Maple, a beautiful calico kitty, was my kitty and joined our family a few years before when we lived in Mississippi. Maple was (and still is) the quintessential scaredy cat. I once dropped a candy wrapper on the floor, and we didn’t see her for four days. We found a new rug for the kitchen, and Maple jumped four feet from the dining room carpet to the tile beyond the rug for the rest of the time we lived there. 

The rabbit, Birch, lived in his own little habitat, and had a fairly good relationship with everyone else, but hated noise. 

The hermit crabs were incredibly quiet, but ugly as all get-out when naked. Don’t ever look at a naked hermit crab. They’re bad enough in their shell; without it they’re just pitiful.

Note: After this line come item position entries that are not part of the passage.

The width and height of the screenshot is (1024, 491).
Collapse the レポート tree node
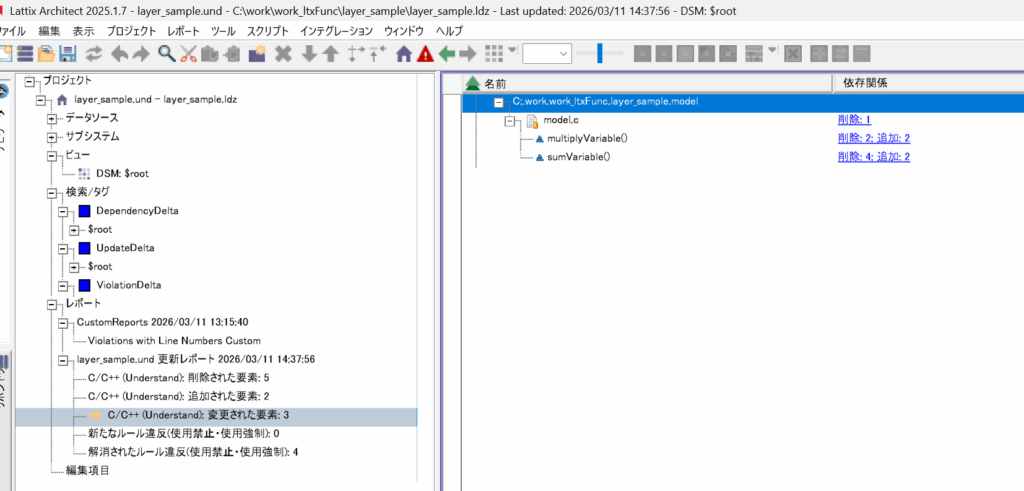click(51, 303)
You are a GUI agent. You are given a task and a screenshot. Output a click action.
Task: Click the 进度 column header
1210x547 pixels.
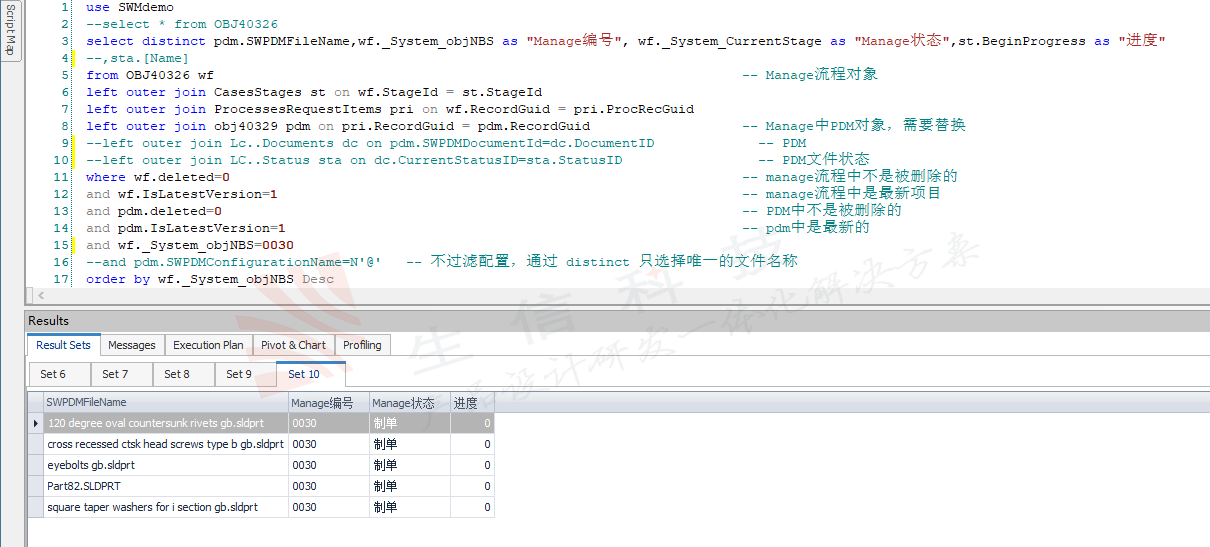[x=472, y=403]
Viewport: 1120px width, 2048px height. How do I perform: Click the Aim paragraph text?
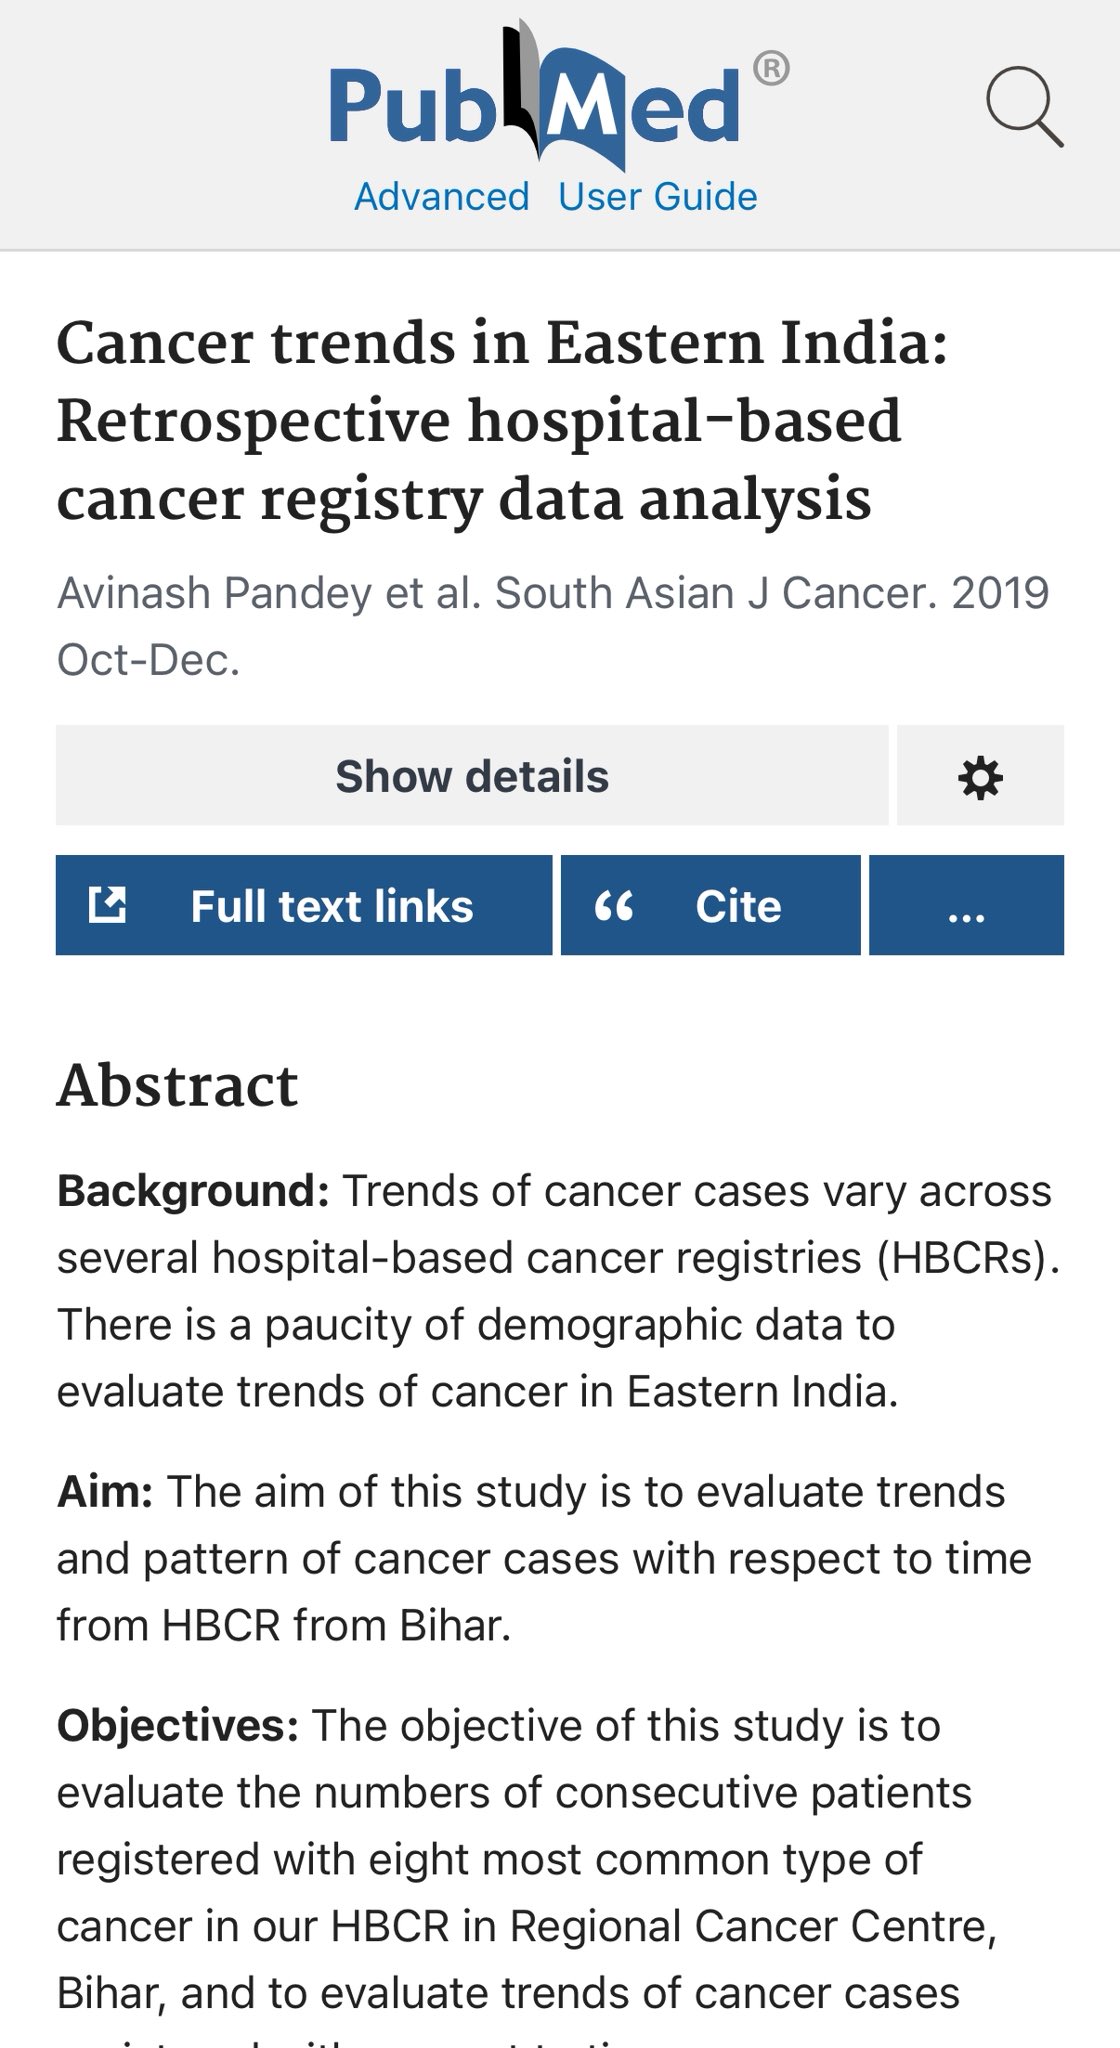[x=544, y=1558]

Then there’s Graham. We found Graham in a drainage ditch on base. It was springtime and the bears were out from their winter hibernation and hungry. If we hadn’t brought him home, he’d have made a tasty treat for one of the black bears that wandered around base. Trouble is, we had no idea of Graham’s history. He appeared to be a loving, sweet little gray tabby, much like Scully (without the loving and sweet part), and we had to learn about his idiosyncrasies as life went on.

We lived in base housing, and this particular house had the kitchen toward the back of the house, and two bedrooms and a bath upstairs. The stairway from upstairs spilled out into a front hallway that also housed a half-bath and entrance to the living room and dining room through which you had to pass to get to the kitchen and bonus room in the back of the house. Now about the half-bath: you know how Barbie has that motorhome? Yeah, the pink one. Remember that little bathroom in the back? Take the actual size of Barbie’s bathroom--you know, that area about 3" by 3"--cut it in half, fill it with cold, hard, head-breaking porcelain stuff, and you’ve got an idea what our half bath was like.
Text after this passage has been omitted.